À Madagascar, « Tolérance zéro pour la corruption », c’est l’objectif affiché par l’exécutif. Mais, d’après les organes chargés d’évaluer les acquis de la lutte anticorruption, les résultats restent peu probants. Pire, certaines lois punitives ratifiées, il y a quelques années, sont en train d’être détricotées, quand d’autres, très attendues, tardent à être votées. Mercredi encore, le CSI, le Comité de sauvegarde de l’intégrité, acteur majeur de cette lutte, a alerté sur ces pratiques contraires aux engagements du gouvernement.
Les prochains mois seront cruciaux pour la lutte anticorruption dans le pays tant les chantiers en cours peuvent renforcer ou au contraire affaiblir les mécanismes de lutte existants. D’abord, il y a la loi sur les PAC, les Pôles anti-corruption (juridictions spéciales chargées de la répression), adoptée en 2016, qui vient de subir des modifications majeures à l’Assemblée nationale pour notamment limiter leurs compétences et leur indépendance.
Pour Sahondra Rabenarivo, la présidente du Comité de sauvegarde de l’intégrité, il y a danger. Elle appelle le Sénat à rejeter cette proposition de loi. « Nous pensons qu’il y a une menace sur le système anticorruption, et notamment les PAC, qui est contraire aux engagements, aux promesses électorales, à la politique générale de l’État. C’est clair que ça vient de personnes qui se sentent gênées par le dispositif actuel, ou bien de personnes qui ne le comprennent pas, ou qui ne peuvent pas manipuler le système à leur avantage. Il y a des gens qui sont habitués à dire à un magistrat ‘’mets celui-ci en prison’’ et c’est gênant quand le magistrat peut dire ‘’non’’ et est protégé par un système. »

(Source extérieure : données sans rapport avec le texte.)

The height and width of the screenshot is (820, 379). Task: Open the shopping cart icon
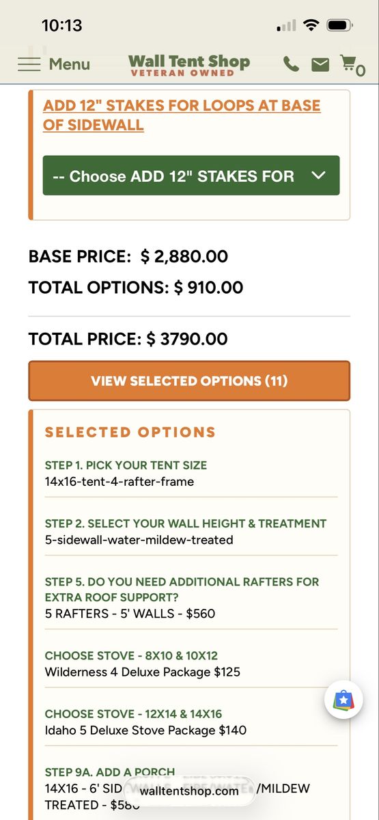point(352,65)
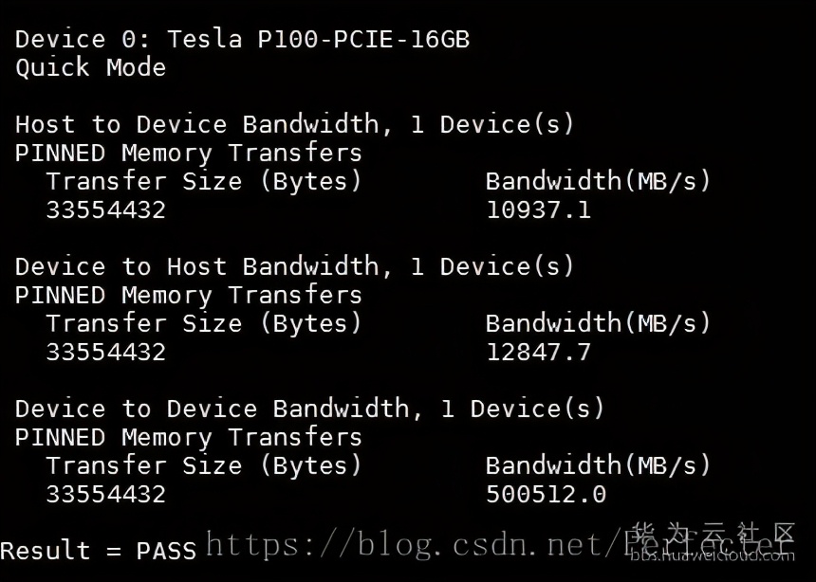The image size is (816, 582).
Task: Open the blog.csdn.net watermark URL
Action: [x=500, y=544]
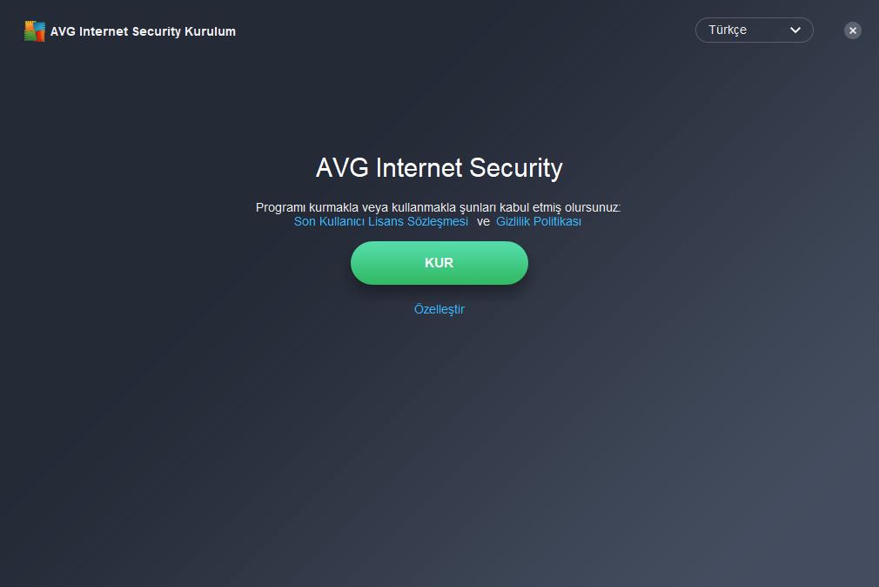Viewport: 879px width, 587px height.
Task: Read the privacy policy
Action: 538,222
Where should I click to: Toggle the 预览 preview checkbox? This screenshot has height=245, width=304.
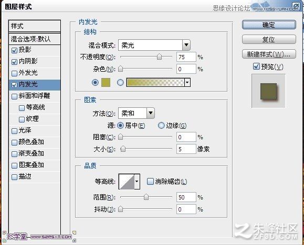coord(256,66)
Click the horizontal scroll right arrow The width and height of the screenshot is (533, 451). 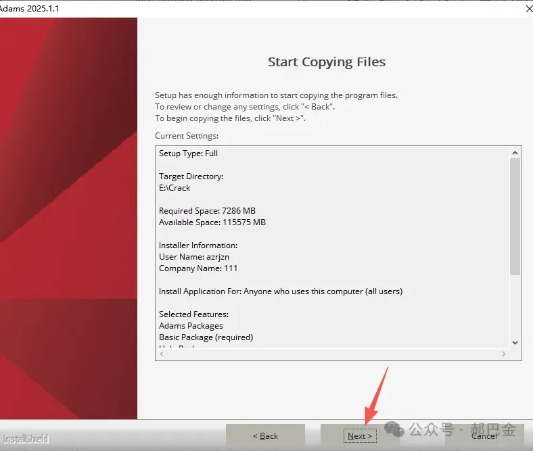[x=504, y=354]
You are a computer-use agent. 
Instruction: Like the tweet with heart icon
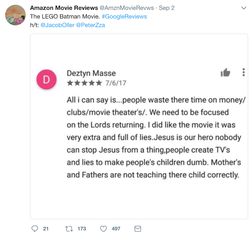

« Plus de financements sans condition »
2021 devrait aussi sonner la fin de la période des fonds Covid. Et permettre, selon Sahondra Rabenarivo, plus de transparence. « Il n’y aura plus de financements sans condition. C’est terminé. Donc à partir de maintenant, il va falloir répondre aux conditions des bailleurs. Les financements des bailleurs, ce sont les impôts des citoyens de ces pays-là. Ils ont le droit de demander : ‘’si je donne 1 dollar à Madagascar, est-ce que 85 cents iront dans la poche du ministre ?’’. Ils ont le droit de demander des comptes. Donc c’est la fin de la récréation. Et c’est aussi fermer les robinets, c’est-à-dire en identifiant les possibilités de corruption, à quelle étape l’argent peut-il être détourné. Et fermer ensuite ces robinets-là. Il faut inciter et sanctionner -ce que nous ne voyons pas assez- à l’intérieur des ministères. Ce que nous visons, ce sont des réformes pérennes qui feront que c’est impossible de détourner les fonds publics. Que ce soit dans un contexte « Covid » ou autre. »
Le CSI préconise de renforcer la protection des lanceurs d’alerte et la sensibilisation des citoyens, acteurs clés pour asseoir une meilleure gouvernance.